Siamo gli Oasis, non credete a tutto il resto!
Wednesday, November 30th, 2005Liam, Noel e soci sono tornati e ci raccontano il nuovo album “Don’t believe the truth”
(originariamente pubblicata su Virgilio Musica, 23 maggio 2005)
Colin Murray scriveva che gli Oasis hanno sempre dato il meglio quando non gliene fregava niente, cioè ogni volta che Noel scarabocchia canzoni che non vogliono rappresentare il mondo e Liam tira fuori una passione che non ha rivali in altri cantanti rock.
Forse è per questo motivo che con questo album sembrano pronti per una rinascita gloriosa a tutti gli effetti; perché in ogni traccia si respira quell’aria genuina dei primi tempi, quando cantavano al mondo la loro voglia di essere ed emergere, beati e spacconi.
Sono tornati: in mezzo dieci anni di album, fiumi di parole, scandali, cambiamenti di formazione, eppure ora, finalmente, li ritroviamo a cantare e suonare esattamente come avremmo voluto.
In via del tutto eccezionale hanno incontrato la stampa in formazione completa il giorno prima della data milanese. I ragazzacci sono un po’ avidi di parole: tutto quello che hanno da dire lo mettono nell’energia e nell’ispirazione delle loro canzoni…
L’ultima volta che avete suonato in Italia, all’Heineken Jammin’ Festival, Liam era da solo. Cosa è sucesso veramente?
“Beh, no, c’erano molte persone con Liam! Comunque nulla di strano, ci siamo solo scambiati un po’ di parole forti e basta. Tutto qui”.
Quante cose sono cambiate in dieci anni di brit-pop?
“Se ci guardiamo intorno non è che siano rimaste molte band; diciamo che le abbiamo sbaragliate tutte nel frattempo!”.
Una volta Noel disse in tv che non eravate contenti del successo ottenuto ma che volevate ancora di più. E ora? Siete soddisfatti?
“Sì, bisogna essere felici, anche solo per il fatto di essere ancora qui dopo dieci anni. Siamo in una fase di estasi per quello che abbiamo, anche musicalmente: forse è per questo motivo che il nuovo album è probabilmente il migliore mai fatto sino ad ora”.
E della rielezione di Blair che cosa ci dite?
“Oh, beh, è un’ottima cosa, ne siamo sicuri”.
C’è un motivo particolare che ha ispirato il titolo dell’album, “Don’t believe the truth”?
“Mentre lo registravamo in studio tutti fuori parlavano o scrivevano sul fatto che ci fosse voluto così tanto tempo per riascoltare un disco degli Oasis… una cosa tipica di certa stampa scandalistica. E così è nato il titolo, da un gioco di parole intorno a questa situazione”.
Di cosa parla esattamente “Part of th Queue”?

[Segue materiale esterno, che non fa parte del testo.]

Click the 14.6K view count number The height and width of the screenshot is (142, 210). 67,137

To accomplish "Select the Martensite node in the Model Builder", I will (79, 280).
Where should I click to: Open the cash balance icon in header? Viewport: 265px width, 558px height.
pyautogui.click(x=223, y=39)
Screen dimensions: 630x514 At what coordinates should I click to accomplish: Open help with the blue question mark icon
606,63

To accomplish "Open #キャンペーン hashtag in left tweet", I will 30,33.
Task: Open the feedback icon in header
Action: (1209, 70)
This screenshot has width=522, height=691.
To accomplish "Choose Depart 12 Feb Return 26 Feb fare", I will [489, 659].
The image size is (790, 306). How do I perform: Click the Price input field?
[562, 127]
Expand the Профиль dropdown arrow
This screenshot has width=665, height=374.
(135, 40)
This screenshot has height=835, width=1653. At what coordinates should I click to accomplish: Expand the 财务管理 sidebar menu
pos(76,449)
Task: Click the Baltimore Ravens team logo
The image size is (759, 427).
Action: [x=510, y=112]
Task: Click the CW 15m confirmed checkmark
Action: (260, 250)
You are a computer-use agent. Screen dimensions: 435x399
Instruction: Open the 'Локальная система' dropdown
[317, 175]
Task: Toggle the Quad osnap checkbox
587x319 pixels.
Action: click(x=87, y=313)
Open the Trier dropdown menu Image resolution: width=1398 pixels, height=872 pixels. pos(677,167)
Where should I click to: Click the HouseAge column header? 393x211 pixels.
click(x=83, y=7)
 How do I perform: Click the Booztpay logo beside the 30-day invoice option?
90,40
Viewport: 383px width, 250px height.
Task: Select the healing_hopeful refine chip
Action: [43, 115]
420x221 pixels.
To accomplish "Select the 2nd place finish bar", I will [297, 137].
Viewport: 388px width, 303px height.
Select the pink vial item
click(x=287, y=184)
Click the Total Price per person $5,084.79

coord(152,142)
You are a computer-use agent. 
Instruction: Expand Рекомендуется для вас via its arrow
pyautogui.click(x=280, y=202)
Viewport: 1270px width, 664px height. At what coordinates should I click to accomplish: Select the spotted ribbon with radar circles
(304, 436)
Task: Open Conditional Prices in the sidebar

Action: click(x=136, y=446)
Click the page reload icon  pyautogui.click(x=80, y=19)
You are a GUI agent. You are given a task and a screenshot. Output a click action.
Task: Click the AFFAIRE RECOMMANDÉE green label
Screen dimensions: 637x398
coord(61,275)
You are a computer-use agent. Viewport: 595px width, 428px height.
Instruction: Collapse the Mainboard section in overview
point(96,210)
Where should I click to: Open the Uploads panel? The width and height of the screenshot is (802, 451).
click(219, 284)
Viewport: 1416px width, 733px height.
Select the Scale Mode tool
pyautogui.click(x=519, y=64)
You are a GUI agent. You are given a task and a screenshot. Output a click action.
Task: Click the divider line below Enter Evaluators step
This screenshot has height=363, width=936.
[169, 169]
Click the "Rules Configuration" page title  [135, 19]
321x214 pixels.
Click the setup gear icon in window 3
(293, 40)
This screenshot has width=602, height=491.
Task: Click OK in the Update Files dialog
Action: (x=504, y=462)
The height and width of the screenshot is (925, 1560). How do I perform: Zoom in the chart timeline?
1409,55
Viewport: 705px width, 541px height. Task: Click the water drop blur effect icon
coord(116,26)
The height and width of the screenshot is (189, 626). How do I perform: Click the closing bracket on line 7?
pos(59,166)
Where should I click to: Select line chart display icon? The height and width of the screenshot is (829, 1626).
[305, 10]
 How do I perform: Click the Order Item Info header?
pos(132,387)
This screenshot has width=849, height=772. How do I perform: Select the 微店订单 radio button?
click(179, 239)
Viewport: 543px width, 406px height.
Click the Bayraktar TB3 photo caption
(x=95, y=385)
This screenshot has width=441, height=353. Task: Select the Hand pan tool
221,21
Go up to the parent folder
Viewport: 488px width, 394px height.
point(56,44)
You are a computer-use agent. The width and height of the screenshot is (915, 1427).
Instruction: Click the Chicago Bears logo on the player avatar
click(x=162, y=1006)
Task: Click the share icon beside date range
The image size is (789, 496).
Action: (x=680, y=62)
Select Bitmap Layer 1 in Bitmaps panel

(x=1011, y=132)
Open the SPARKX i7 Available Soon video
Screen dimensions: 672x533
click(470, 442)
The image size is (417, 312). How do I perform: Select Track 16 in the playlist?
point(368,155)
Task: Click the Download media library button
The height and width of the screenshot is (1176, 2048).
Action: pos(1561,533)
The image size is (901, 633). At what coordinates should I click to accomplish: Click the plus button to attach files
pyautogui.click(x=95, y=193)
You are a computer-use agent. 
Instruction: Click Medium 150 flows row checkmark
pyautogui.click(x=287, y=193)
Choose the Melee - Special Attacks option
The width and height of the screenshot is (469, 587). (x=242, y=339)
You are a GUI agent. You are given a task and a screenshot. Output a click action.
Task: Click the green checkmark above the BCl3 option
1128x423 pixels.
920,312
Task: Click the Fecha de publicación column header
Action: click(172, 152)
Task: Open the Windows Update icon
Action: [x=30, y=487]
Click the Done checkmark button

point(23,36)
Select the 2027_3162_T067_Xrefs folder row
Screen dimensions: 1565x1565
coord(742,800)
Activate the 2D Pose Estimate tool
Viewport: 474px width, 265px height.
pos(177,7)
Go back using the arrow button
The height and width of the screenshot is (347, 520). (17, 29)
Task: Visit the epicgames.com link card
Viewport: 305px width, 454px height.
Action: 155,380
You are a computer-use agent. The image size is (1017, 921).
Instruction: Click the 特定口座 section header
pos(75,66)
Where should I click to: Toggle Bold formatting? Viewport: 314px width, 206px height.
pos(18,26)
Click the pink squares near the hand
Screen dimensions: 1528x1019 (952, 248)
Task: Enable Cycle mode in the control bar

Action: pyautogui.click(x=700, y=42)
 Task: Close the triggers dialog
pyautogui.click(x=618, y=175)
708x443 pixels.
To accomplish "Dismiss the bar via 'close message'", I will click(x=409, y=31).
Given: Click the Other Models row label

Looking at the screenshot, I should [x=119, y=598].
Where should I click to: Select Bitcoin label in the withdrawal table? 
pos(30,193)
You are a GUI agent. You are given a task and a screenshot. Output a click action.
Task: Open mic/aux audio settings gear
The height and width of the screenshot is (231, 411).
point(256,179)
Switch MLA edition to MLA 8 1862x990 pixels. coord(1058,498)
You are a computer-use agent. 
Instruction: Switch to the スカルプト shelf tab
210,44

“Beh, non parla ovviamente nello specifico di andare a comprare il latte come il titolo suggerisce, ma di come si vive in una grande metropoli. L’idea è venuta in mente a Noel mentre era in coda per fare la spesa a un supermercato”.
La presenza alla batteria di Zack Starkey, figlio di Ringo Starr, è un sottile omaggio ai Beatles? Ne sottolinea un incosciente legame definitivo?
“Noi conoscevamo Zack da anni e lui stesso si è proposto a noi nel momento esatto in cui avevamo bisogno di un nuovo batterista. Il fatto che fosse figlio di Ringo è stato interessante la prima settimana, poi basta”.
Ora affronterete un lungo tour, e dopo cosa vi aspetta?
“Chi può dirlo? Scriveremo nuove canzoni, vedremo chi far fuori, spenderemo soldi, cose così...”.
Dopo questo album scade il contratto con la vostra casa discografica. Avete intenzione di rinnovarlo, da entrambe le parti?
“Non so se possiamo parlare di questa questione, è un argomento delicato. Credo che, invece che con la Sony, firmeremo con il Chelsea! Sai, noi amiamo il football!”.
Cosa pensate del fatto che qualche settimana fa il vostro album fosse già disponibile illegalmente su Internet?
“Oh, beh, non ne capiamo molto di queste cose, non siamo degli appassionati di informatica…”.
E del fatto che su iTunes Germania il vostro album sia stato messo in vendita in anticipo per uno sbaglio di data (3 maggio invece che il 30, NDR)?
“Nulla da dire. I tedeschi hanno sempre avuto dei problemi con noi inglesi!”.